在四川軍閥通過宗教與西藏發生聯繫時,一九二七年成立的南京國民政府則試圖尋求在政治上加強與西藏的聯繫。為了結束西藏事實上的疏離狀態,國民政府訴諸五族共和和民族主義意識形態。但是,國民政府這些意識形態修辭看起來並沒有對旅居內地的藏族喇嘛產生多大影響。滕華睿在第五章通過分析與九世班禪喇嘛有關的藏文和漢文文獻來證明國民政府種族和民族主義意識形態的失敗。滕華睿發現,在他讀到的九世班禪喇嘛藏文文獻中從來沒有使用過「五族」概念,並且完全沒有採用漢語中的「民族」概念。這些概念僅是偶爾出現在九世班禪喇嘛代表所發布的漢文材料中。滕華睿分析發布時機和修辭使用後認為,九世班禪喇嘛選擇使用國民政府的意識形態話語僅僅是為了討好特定的聽眾,自己並沒有真心接受。

種族和民族主義意識形態失敗之際,國民政府在戴季陶的努力下,用藏傳佛教自己的術語,成功地將旅居內地的藏傳佛教徒們包容進來,把宗教和政治的角色合併在給與這些大活佛的職位上。在第六章,滕華睿分析戴季陶的努力和大活佛的積極回應。戴季陶主動邀請九世班禪喇嘛來南京傳法,並在法會上和夫人接受密宗灌頂儀式和佛名,之後又請國民政府授予班禪喇嘛「護國宣化廣慧大師」封號,班禪喇嘛欣然接受了這一封號。在利用宗教吸納九世班禪喇嘛之後,國民政府又授予他政治性職位——西陲宣化使,以助國家安撫邊疆。除了在宗教和政治上籠絡藏傳佛教領袖人物,戴季陶還積極倡導佛教本身和藏傳佛教領袖對國家的重要性。戴季陶的努力顯然得到了積極的成果,藏傳佛教迎來了在內地活動的高潮,而班禪喇嘛開始使用「五族」和「民族」話語,並積極幫助國民政府安撫邊疆,直到一九三七年在青海去世。

班禪喇嘛的去世,標誌著漢僧將代替藏族高僧主導在內地的藏傳佛教活動。這些漢僧通過興辦教育、宗教交流來促進漢藏文化的結合。第七章便是圍繞著內地藏傳佛教教育的本土化來闡述漢藏文化的連結。太虛法師的漢藏教理院在開辦數年之後,主要師資逐漸替換曾經在藏區求過學的漢僧。漢僧能海也在內地開辦佛教道場並創辦藏文佛經翻譯中心。國民政府和內地軍閥也並未因部分旅居內地藏族高僧的圓寂而放棄對藏傳佛教和文化的支持,他們繼續資助漢藏交流、藏傳佛教活動、藏文字典出版、藏族人才培養等。政府對藏傳佛教的慣性支持甚至延續到了中共建政之後,以致無論是漢族還是藏族的藏傳佛教僧人,一九四九年後還繼續在體制化的佛教中發揮著顯著作用。所有這些,都促使一九五一年前後的西藏眾多僧俗精英們相信回歸中華國家,並不會影響政教大業的發展。
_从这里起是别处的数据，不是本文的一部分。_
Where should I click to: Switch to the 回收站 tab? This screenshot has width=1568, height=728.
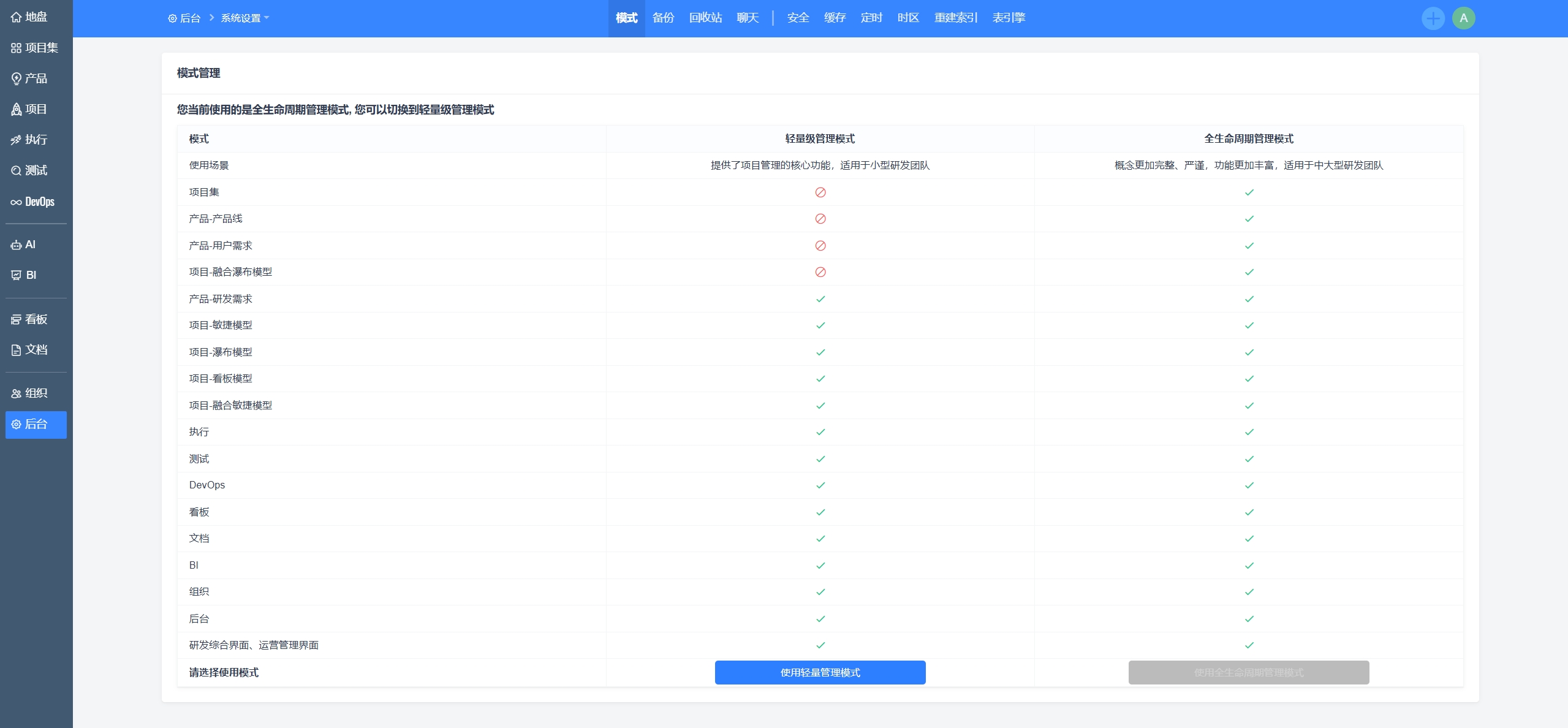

滕華睿這本著作的一大亮點是利用文化範式解釋了在西藏回歸中華國家過程中制度論未觸及的現象。戈爾斯坦在他的巨著《西藏現代史(1913—1951)》中將西藏回歸主要歸因於制度主義:一方面,處於傳統政教制度下的西藏社會,保守力量異常強大,以致現代化改革努力屢遭失敗,導致其軍事力量難以抵抗身經百戰且裝備優良的中共軍隊;另一方面,傳統政教制度塑造出來的西藏精英,又長期安於自我封閉,失去向國際社會尋求承認其獨立地位的機會。制度主義展示出西藏回歸中華國家的被動性,卻未能很好解釋回歸中的主動一面:當時西藏的許多貴族和寺院精英並不認為接受《十七條協議》就是壞的選擇,他們建議達賴喇嘛要和漢人合作。這些僧俗精英相信中國是佛國,回歸中華國家,可以保持西藏政教大業不墮。正如我們所知,民國時期的西藏和漢地,交往並不頻繁,無論國民黨還是共產黨在西藏都缺乏有效的教育和宣傳工具向僧俗精英灌輸此類觀念。滕華睿這本書則給我們解釋了其中的奧秘,西藏僧俗精英在宗教上對漢人的正面觀感來自民國時期漢藏宗教上的交流。無論是內地漢僧、俗家居士還是軍政要員都給旅居內地的藏傳佛教徒造成一種印象:漢人和他們的精英尊重佛教,值得信賴。滕華睿覺得這種印象也影響了在西藏的僧俗精英,從而促成一九五一年中共解放西藏相對順利。但是,當檢視一九五一年前後的歷史,我們應該注意到,由好感產生實際政治效果的過程並不簡單。一九四九年,西藏當局以涉嫌「中共特務」為由將國民政府所有在藏官員盡行驅逐。「驅漢事件」表明,執政的藏人僧俗精英中存在著很大一股對漢人的敵視力量,只是他們在昌都戰役失利後遭到了挫敗,給了親漢者上位的機會。

這本著作除了有較高的學術價值,也具有現實意義。滕華睿對佛教之於民國時期漢藏關係重要性的再發掘,給中共處理當代漢藏關係提供了啟示。正如他在書中所暗示的,提升對藏傳佛教及其僧人的尊重,將有利於獲得藏人的好感,增加漢藏關係的親近,也勢必有助於西藏社會的穩定和發展。但是,我們也應該意識到,中共對藉助藏傳佛教來維護西藏穩定並不陌生。改革開放後,中共就借鑑清朝對西藏的統治經驗:資助藏傳佛教寺院;授予藏傳佛教高僧一定的政治地位;對活佛轉世制度進行管理。

在文獻使用上,這本書也有可圈可點之處。眾所周知,從事西藏現代史研究的一大難處是,檔案資料匱乏。相比於戈爾斯坦,滕華睿因為所涉時代的緣故,更無大量口述歷史資料可供使用。即便如此,他還是找到了不少重要的漢文和藏文檔案資料以及二手文獻,並且憑藉其出色的漢藏文能力,使這本書成為西藏現代史研究領域第一本運用漢藏文獻的英文專著。